Ø  Pervasive lack of objectivity, believing in one's own strength and underestimating the opponent.

A common misconception evident in all operations.

Ø  Excessive optimism.

Blindly believing that all operations would succeed, leading to disregard for opposing opinions.

Ø  Drastic shortage of intelligence and reconnaissance efforts, disregarding valuable information brought by these activities.

Despite lagging in radar and communication technology compared to the U.S., Japan rarely engaged in reconnaissance and, when valuable information was gathered, it was either overconfidently ignored or disregarded.

Ø  Unique command hierarchy.

While military operations are usually top-down, personal networks among staff officers in the army and networks like the New German School in the navy sometimes resulted in an upward overthrow.

Ø  Lack of military integration.

The U.S. had a Joint Chiefs of Staff, enabling integration between the Navy, Army, and Air Force, while Japan operated its Navy and Army separately, without a unified military organization.

Ø  Japan's failure to learn from mistakes.

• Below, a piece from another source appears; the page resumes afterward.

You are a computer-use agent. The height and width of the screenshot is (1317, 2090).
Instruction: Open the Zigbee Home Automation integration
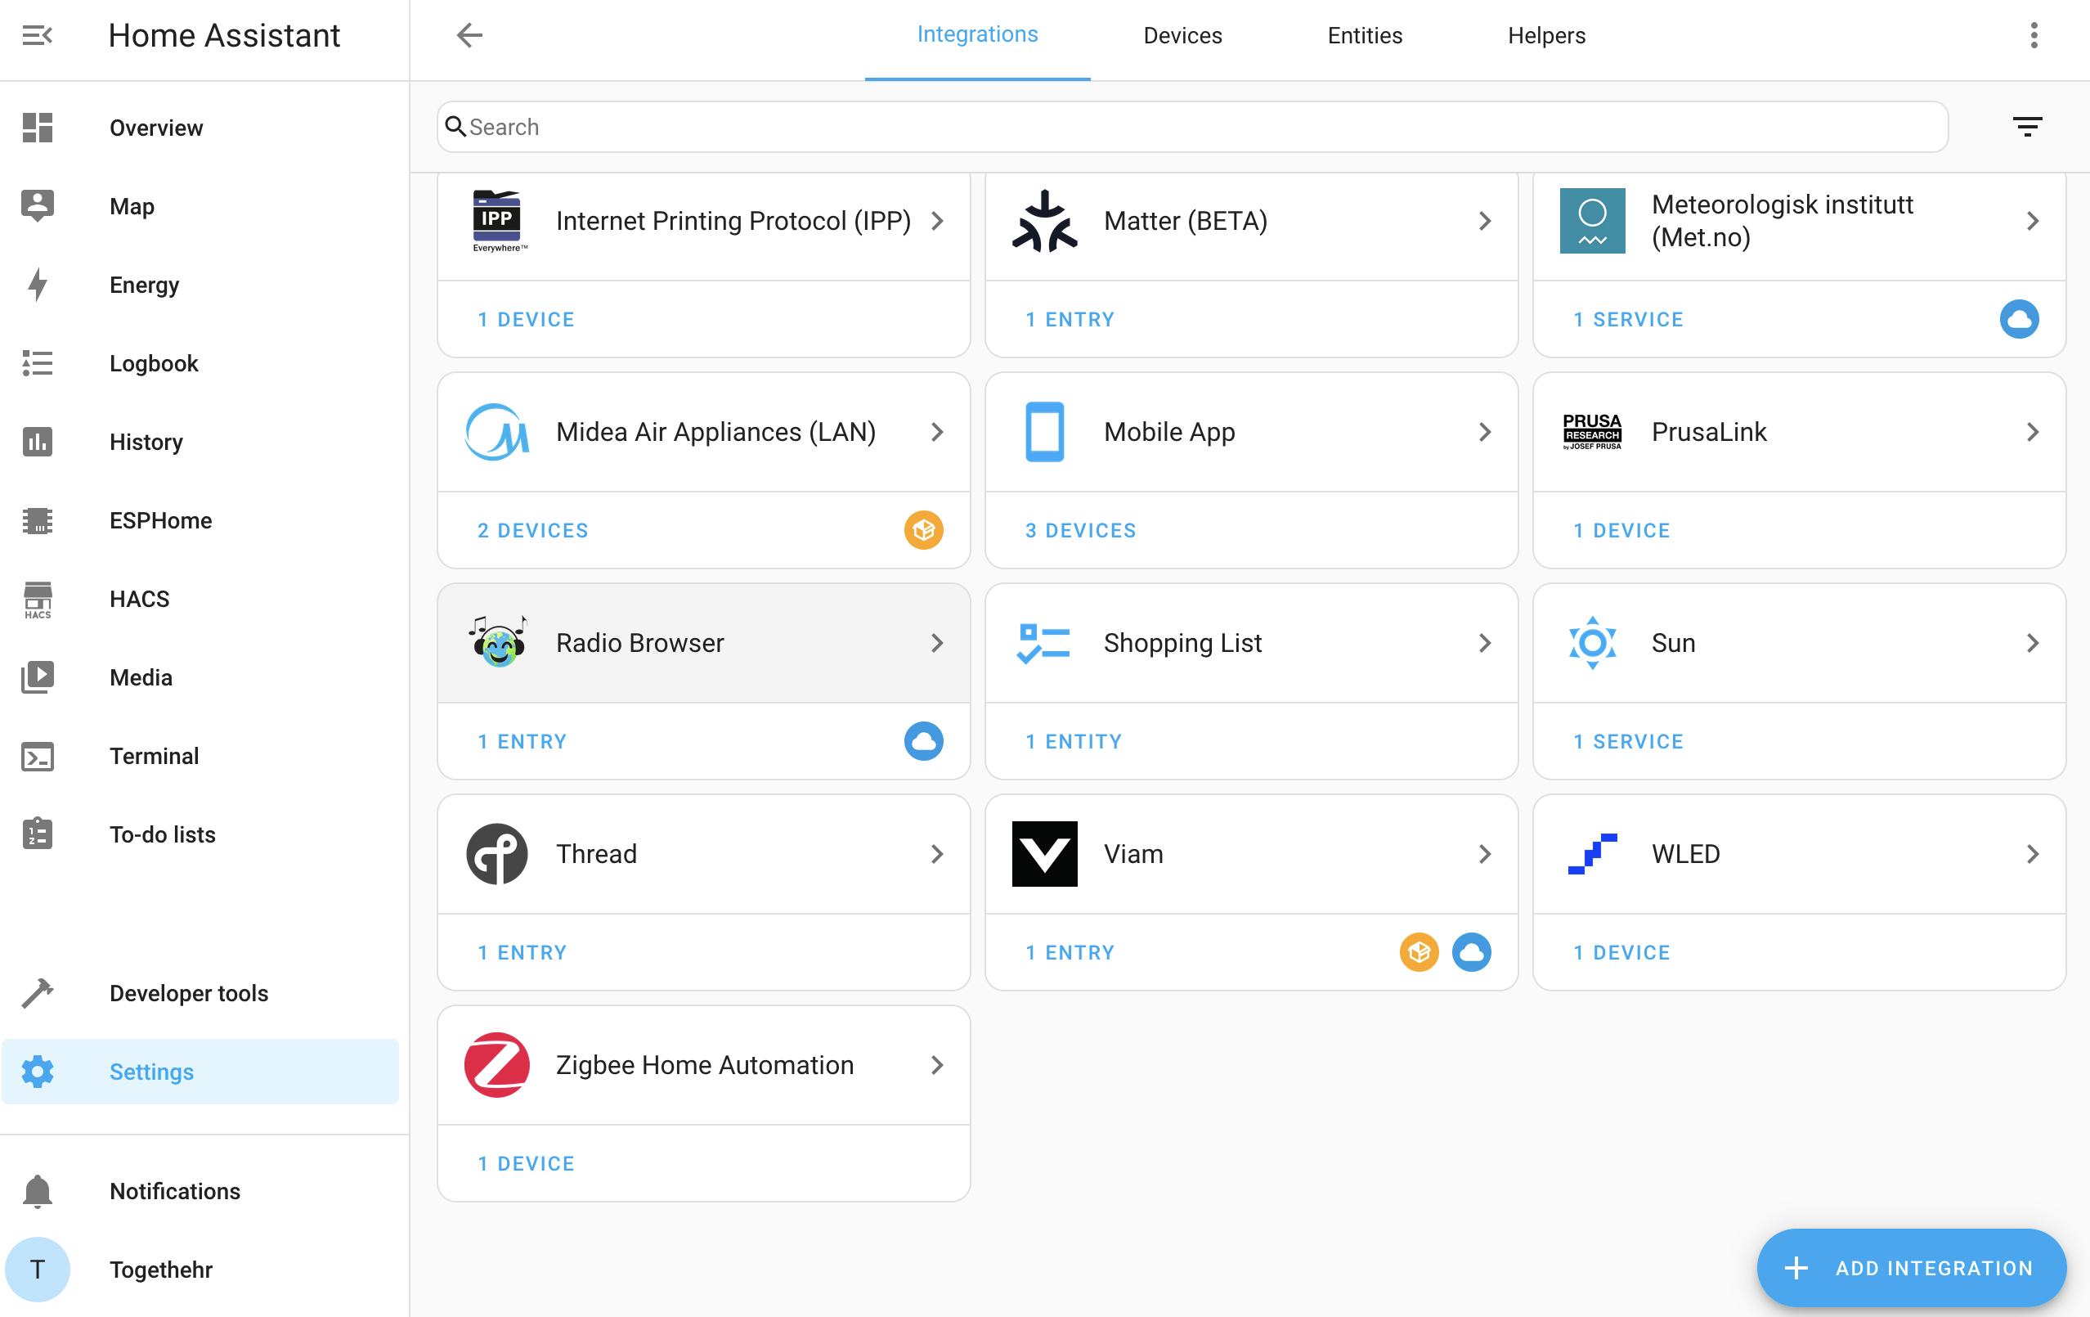coord(704,1065)
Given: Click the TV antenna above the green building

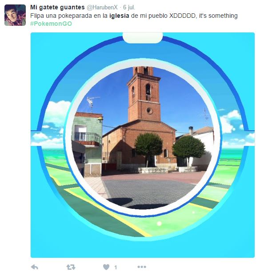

After failed operations, there was no systematic accumulation and dissemination of knowledge within the organization, contrasting with instances of staff and commanders committing suicide for failures.

Ø  Japanese emphasis on spirit and U.S. emphasis on science.

The emphasis on spirit led to a culture where failure was not admitted or tolerated, stifling dissent against forceful opinions for fear of being labeled as weak and leading to the disregard of information brought by reconnaissance.

Ø  Inequitable rewards and punishments.

Instances of individuals like Tsuji ignoring orders resulting in significant losses or committing war crimes, yet receiving nominal demotions due to personal relationships, while those who failed in operations in Nomonhan were pressured to commit suicide.

Ø  Lack of respect for human life and a lack of understanding of the value of human resources.

Instances where decisions were made based on the sentiment that the dangers of the mission were insignificant because it was just a division, displaying disregard for human resources.

 

In summary, it's suggested that the Japanese military, in a way, may have over-adapted to its environment. Both the successes in close combat for the Army and decisive naval battles in the Japanese Sea for the Navy during the Russo-Japanese War created a strong paradigm that subsequently hindered strategic and organizational evolution. Additionally, Japanese companies around 1980 tended to adopt an inductive, operation-centric approach in contrast to the deductive strategies of Western companies. This allowed for swift adaptation to changing circumstances and sustained growth through continuous improvement, but also potentially restricted radical innovations. 

Moreover, the founders and businessmen who drove post-war economic development, while skilled in their own right, might have become trapped in their past successes, paralleling the tendencies of the historical Japanese military.